Macroeconomic headwinds, including potential credit deterioration in the auto lending portfolio, broader recessionary pressures, or shifts in the regulatory environment for regional financial institutions, also represent risks that could affect earnings and the pace of dividend growth. Hilltop’s diversified model provides a degree of insulation, but no financial holding company is fully shielded from a significant deterioration in the economic backdrop, and investors should monitor credit quality metrics closely as the cycle progresses.
Final Thoughts
Hilltop Holdings offers a quiet strength that does not rely on flash to deliver value. Its leadership team brings long-term focus and consistency to the table, guiding the company through both high and low cycles with a philosophy centered on balance sheet discipline and measured capital returns.

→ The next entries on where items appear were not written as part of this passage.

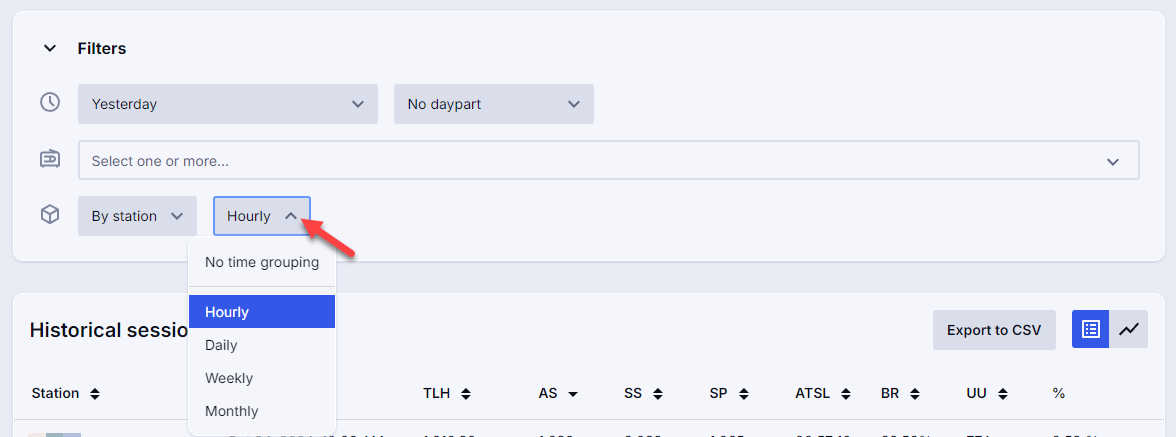Choose Daily from the grouping list
The height and width of the screenshot is (437, 1176).
click(222, 345)
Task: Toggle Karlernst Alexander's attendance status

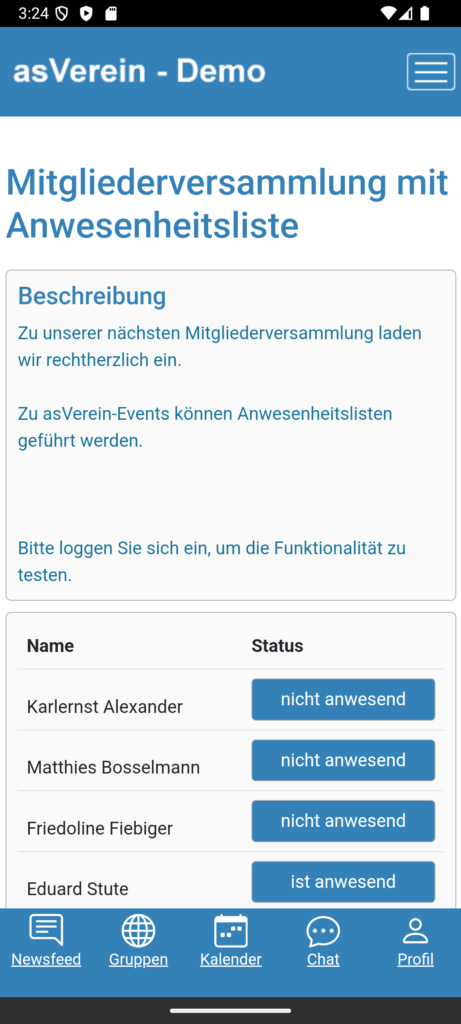Action: coord(343,699)
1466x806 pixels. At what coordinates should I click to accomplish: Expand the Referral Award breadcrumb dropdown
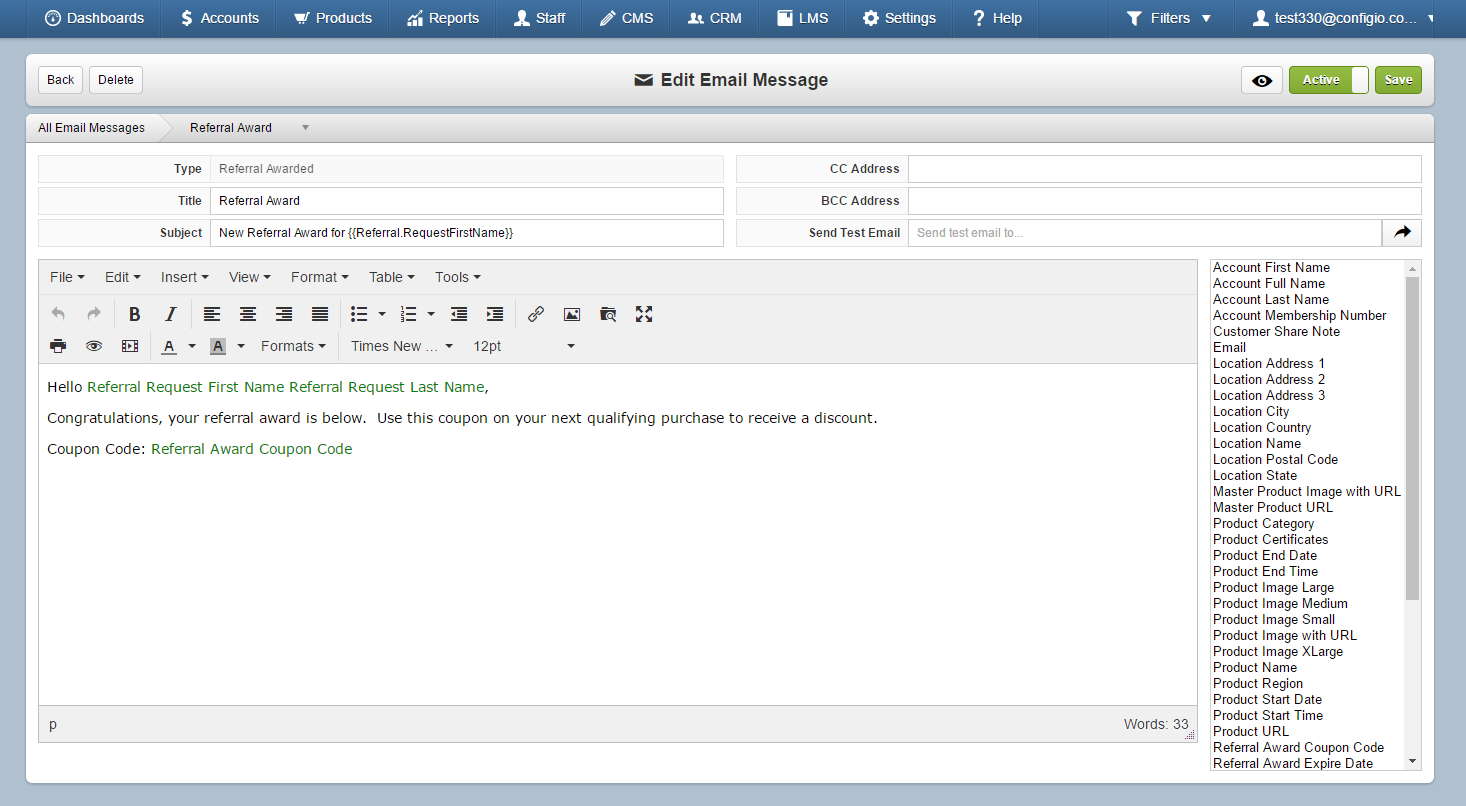point(305,128)
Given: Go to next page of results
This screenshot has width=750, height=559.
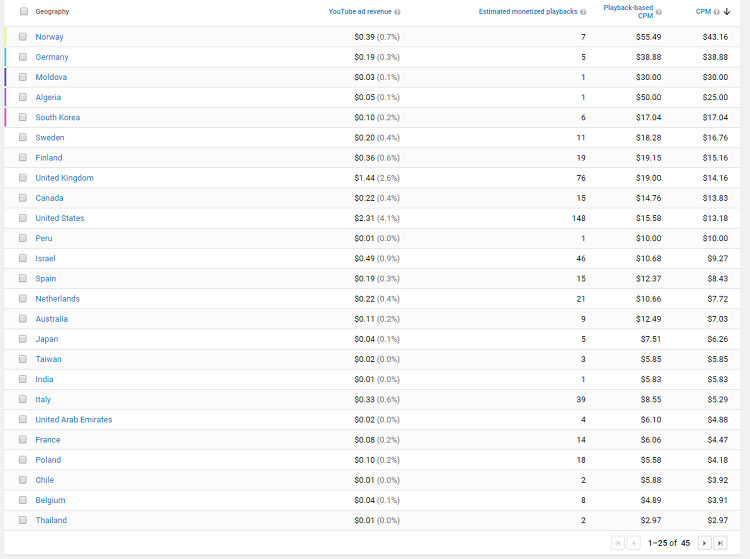Looking at the screenshot, I should click(704, 543).

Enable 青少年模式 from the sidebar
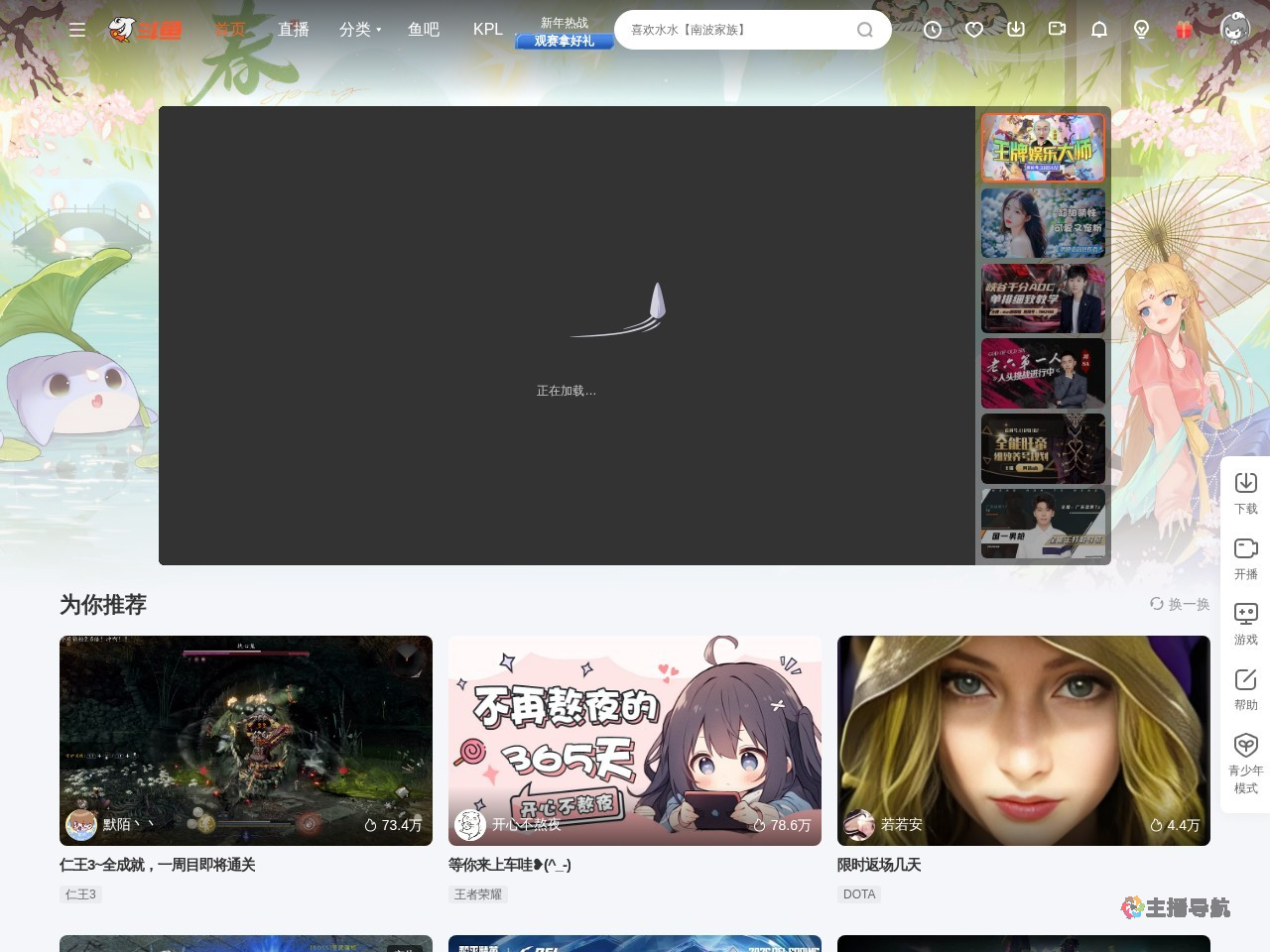pos(1246,762)
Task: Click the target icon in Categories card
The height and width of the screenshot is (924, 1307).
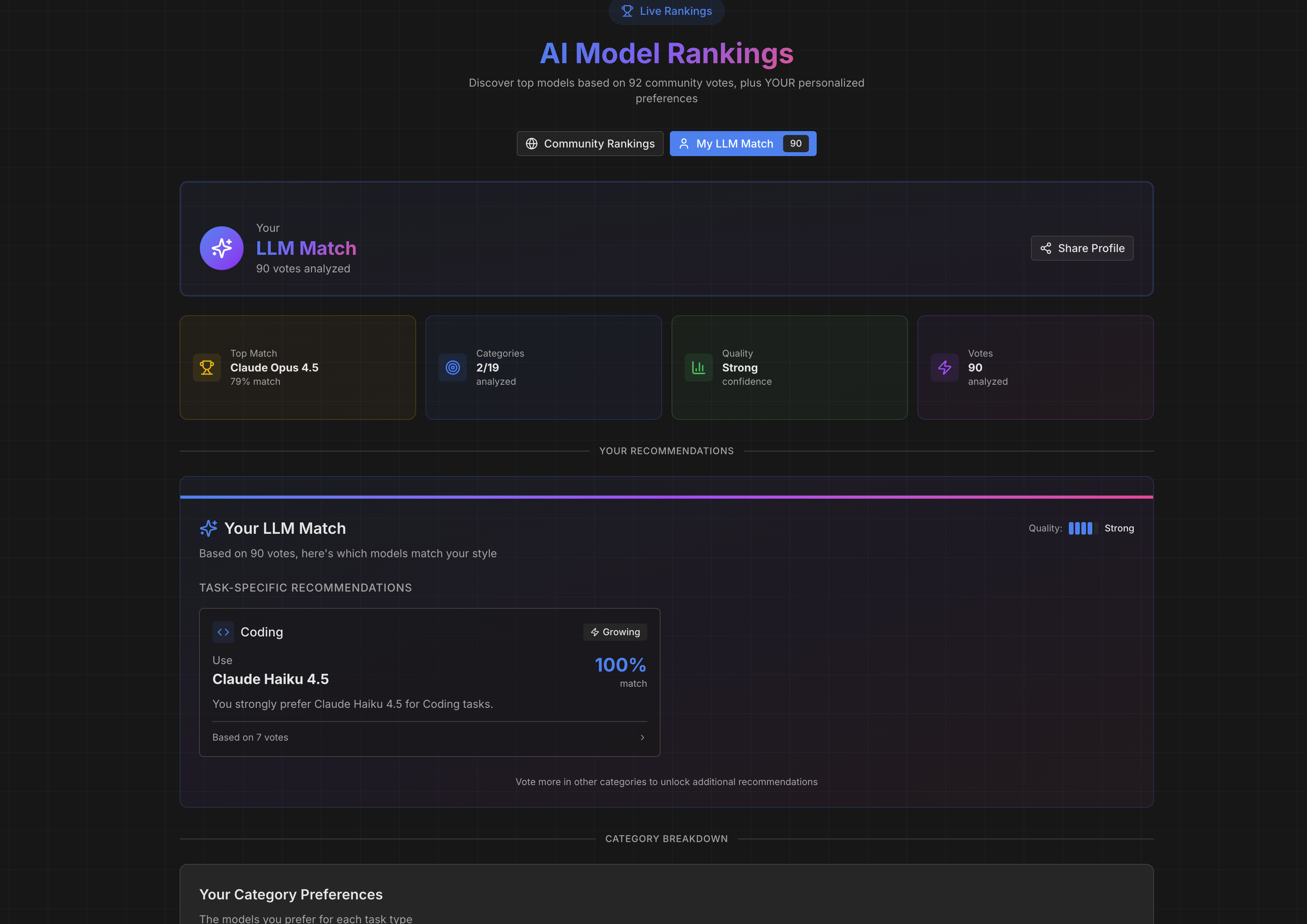Action: [452, 368]
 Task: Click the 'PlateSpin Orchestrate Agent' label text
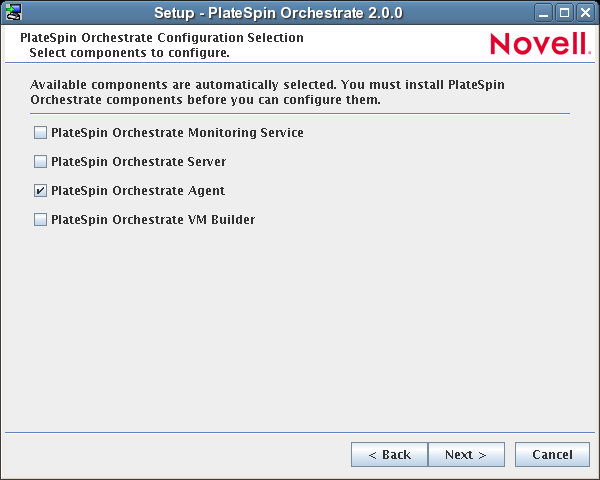[138, 190]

The most recent dividend increase to $0.20 per share is a tangible signal that management remains confident in the earnings trajectory heading into 2026.
The stock’s current valuation near book value, combined with a P/E of 14.23 and a payout ratio of just 27.27%, presents a reasonably attractive setup for income investors who prioritize dividend safety and growth sustainability over headline yield. While challenges in mortgage origination, capital markets revenue, and the near-term cash flow picture warrant monitoring, Hilltop’s diversified business mix and conservative management approach continue to provide a credible foundation for the income stream it delivers. For investors with a patient, long-term outlook, Hilltop remains a quietly solid choice in the financial services space.